The temporary injunction will be in place until July first, when the court will hold proceedings on the legality of the government decision.

The government decision to reduce the number of foreign workers in the construction sector from 8,000 to 5,000 is part of its overall plan to end the employment of foreign workers in Israel altogether, a plan that Prime Minister Binyamin Netanyahu and Finance Minister Yuval Shteinitz, have characterized as essential for the Israeli economy. The plan calls for a gradual reduction of foreign workers by the end of 2012 and Israel stopped importing new workers in 2009.

On the basis of this plan, 3000 foreign workers who renewed their work visas in 2010, discovered that the visas were set to expire on June 30th instead of at the end of the year. The remaining 5000 workers’ visas expire in December.

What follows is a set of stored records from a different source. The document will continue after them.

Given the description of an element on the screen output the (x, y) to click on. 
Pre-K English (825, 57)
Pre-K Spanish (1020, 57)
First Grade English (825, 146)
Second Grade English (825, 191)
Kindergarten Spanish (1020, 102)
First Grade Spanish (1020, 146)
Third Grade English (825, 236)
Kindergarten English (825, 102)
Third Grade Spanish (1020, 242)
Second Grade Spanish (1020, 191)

According to Dana Shaked, Chinese workers coordinator at Kav L’Oved, foreign workers explained that those who had been in Israel upwards of three years were given visas until June, while the others had been given full year visas.



Shaked said that workers who come from China pay upwards of $30,000 for a permit to work in Israel. “It takes them two years just to pay off the loans they took out to finance the permits. They depend on their license to work here for the full five year duration of their permit for their livelihood,” said Shaked. “Nobody told them that they might have to leave before their permits were up.”

The contractors claim that Israelis are simply unwilling to perform the tasks currently done by foreign workers, despite their efforts to train and hire them.

In an interview for Globes, Ronen Ginsburg, director general of Danya Cebus, a large construction firm, said “Unfortunately there has yet to be invented a technological solution to replace laborers in construction jobs like molding, plastering, metalwork and flooring. It’s super-duper hard work. flooring demands that workers spend up to 12 hours a day on their knees, sometimes in temperatures that exceed 40 degrees. Israelis refuse to do it. They’re spoilt. They prefer to work in the hi-tech sector or in management.”

The spokeswoman for the Ministry of Interior’s Population, Immigration and Borders Authority, the agency charged with executing the expulsion, said that the expulsion was a government decision and that the authority would act in accordance to what the government decided.